Susana se subió a horcajadas sobre él y comenzó a masajearle el corazón con fuertes golpes sobre el pecho dados con las dos manos.

– Fidel, maldita sea, ¡respira!

¿Quince segundos? ¿Quizá habían sido más? Por encima de ese tiempo los daños cerebrales eran graves. Susana prosiguió el tratamiento durante casi medio minuto. Sintió calambres que le corrían de los hombros hasta los dedos, pero no dejó de masajear el corazón.

Al fin Fidel tosió sangre y se agitó.

Se arrancó el respirador y se quejó sordamente mientras intentaba aferrarse el pecho con las manos. Susana se apartó.

– ¿Fidel?

– ¿Cómo… puede ser… posible? -susurró entrecortadamente.

– Fidel…

– El… corredor estaba… varío…

Fidel tosió y escupió sangre sobre la mano.

– Intenta incorporarte… -le dijo Susana.

– No, Susana… Creo que… estoy… muy… cansado…

Fidel hablaba en un susurro y tosía abundantemente. Susana le tomó una mano. La piel estaba muy fría.

– Fidel, tenemos que seguir juntos… tenemos…

Fidel se soltó de Susana y luchó por incorporarse.

Al fin, sólo logró apoyarse contra la pared. Desde allí miró a Susana.

Su cara era una terrible máscara azul y roja.

Susana lo ayudó a mantenerse erguido.
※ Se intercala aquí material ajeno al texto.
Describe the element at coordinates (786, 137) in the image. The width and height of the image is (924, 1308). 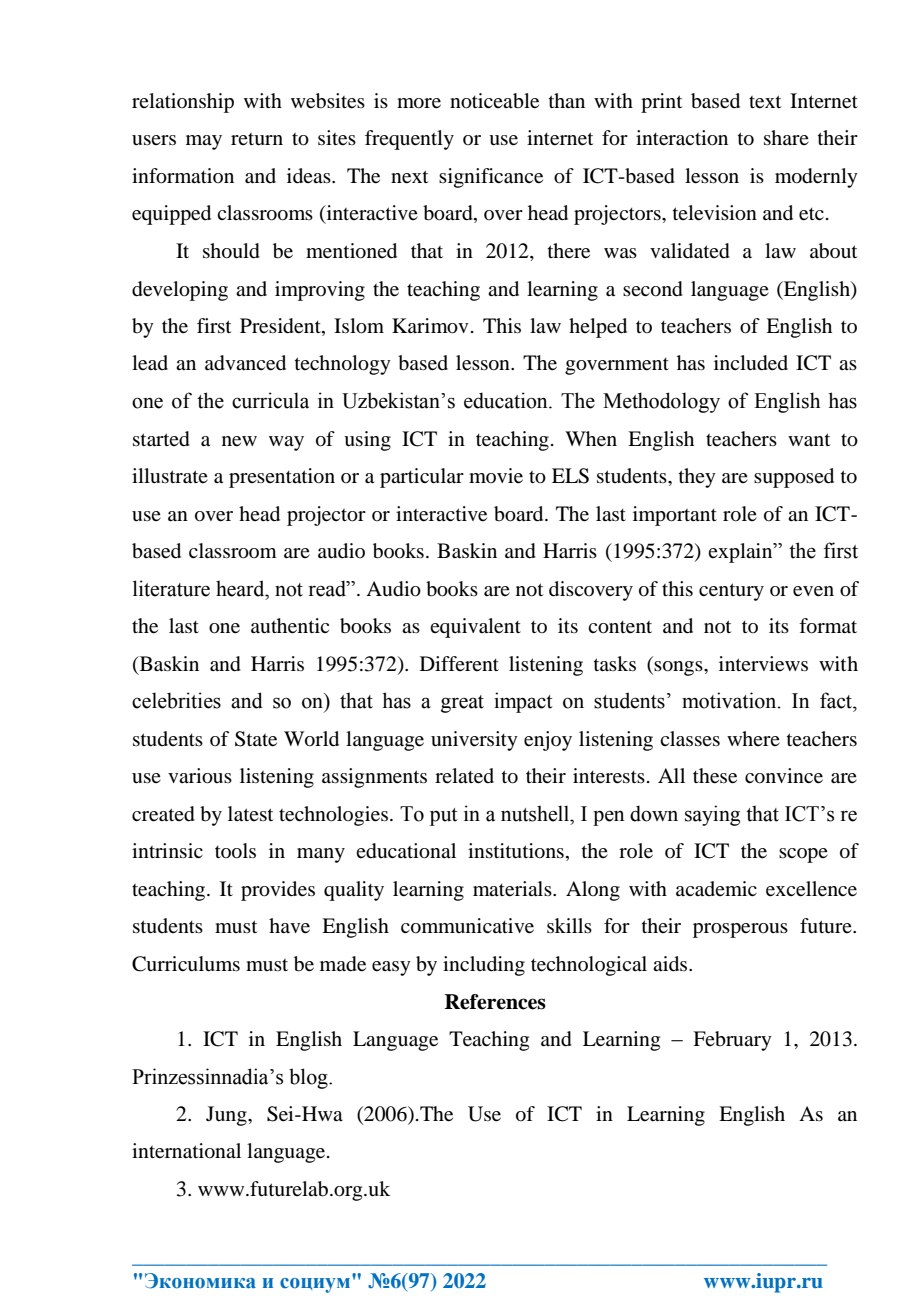
I see `share` at that location.
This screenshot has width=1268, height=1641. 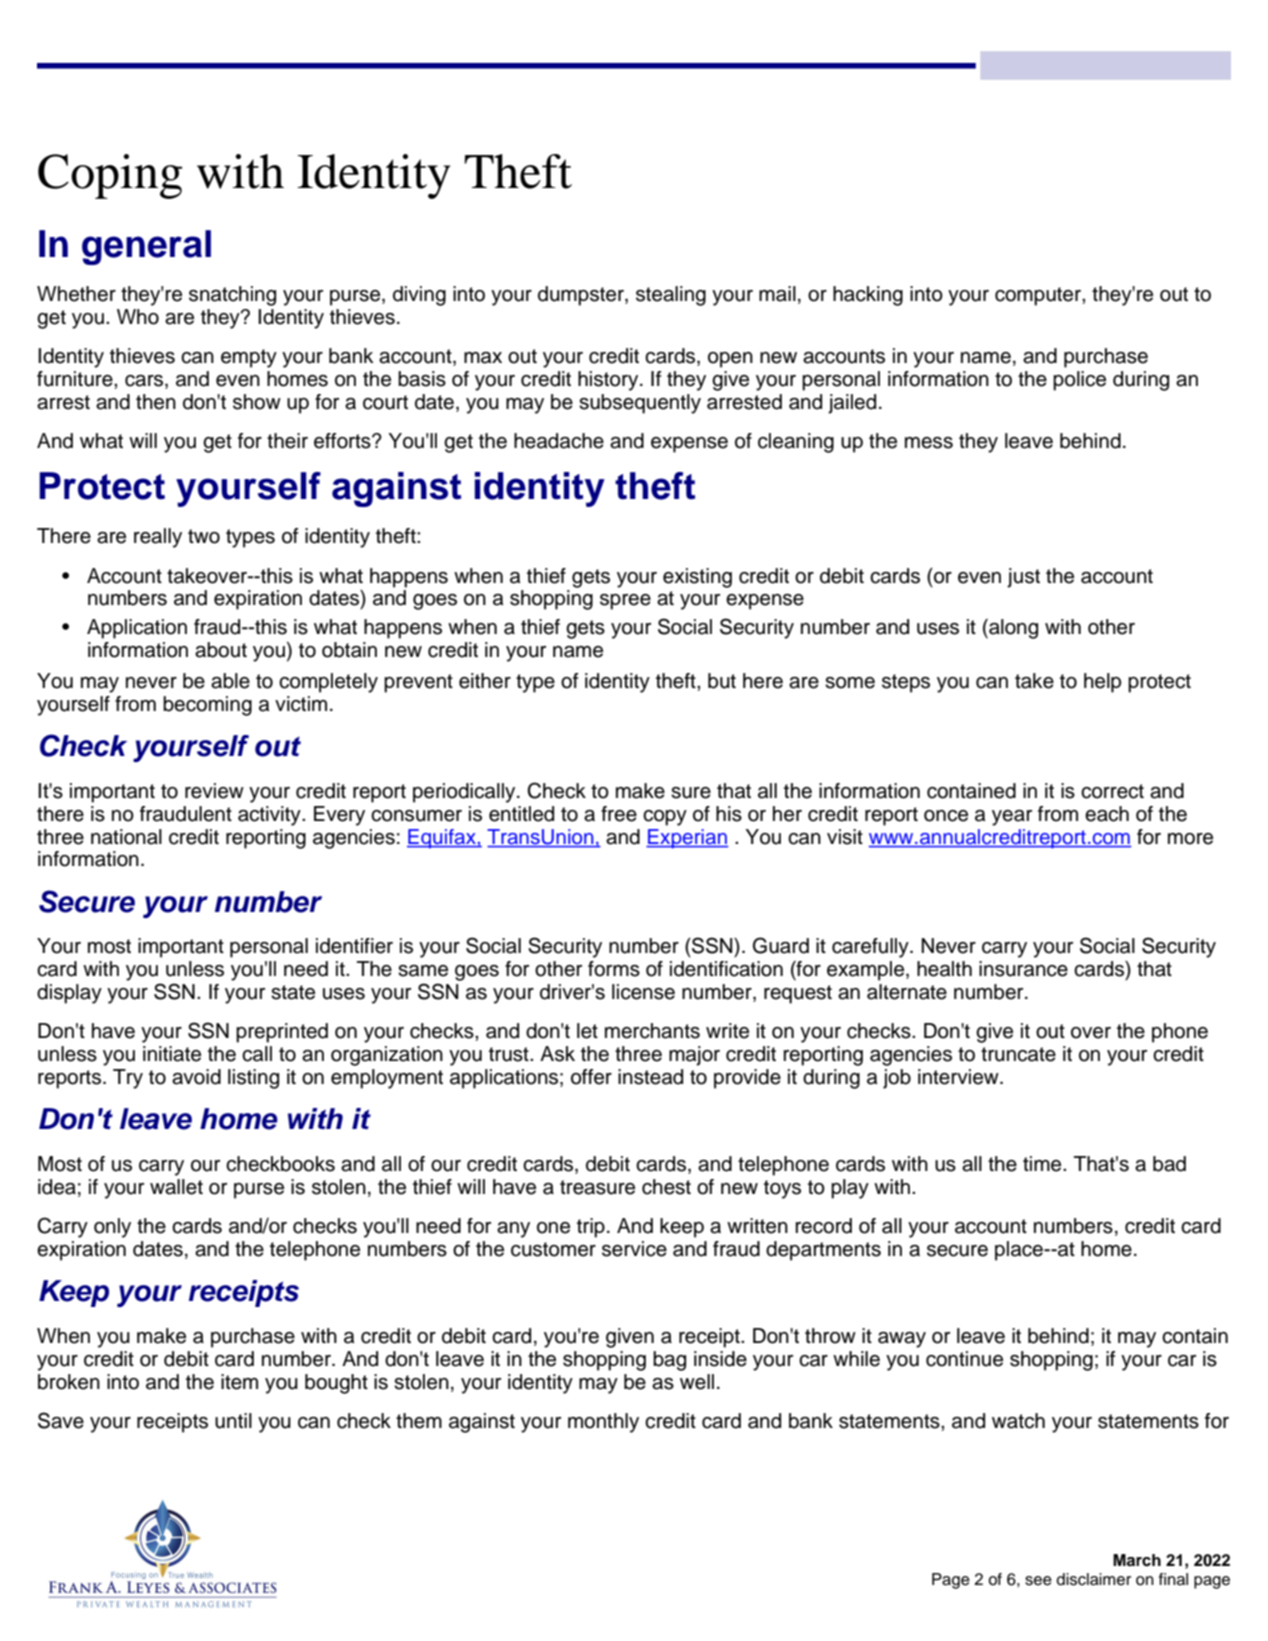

Estaban muy cerca y ella sintió en el rostro su aliento, el último. Luego, la cabeza del biólogo quedó floja y se ladeó. Todo el peso del cuerpo recayó sobre Susana.

Lo soltó y el cadáver de Fidel resbaló hasta el suelo polvoriento donde quedó de medio lado, mirando hacia el túnel con una estrella grabada en su entrada.

– ¡Fidel! -sollozó Susana.

Se tapó la cara con las manos. Las sentía húmedas, embarradas de polvo y sangre. Cuando liberó el rostro, largos surcos de humedad habían limpiado parte de las mejillas y ojos.

Susana se levantó vacilando. Se agarró a una esquina, mirando hacia el fondo de túnel.

Se caló el casco y los guantes y siguió caminando.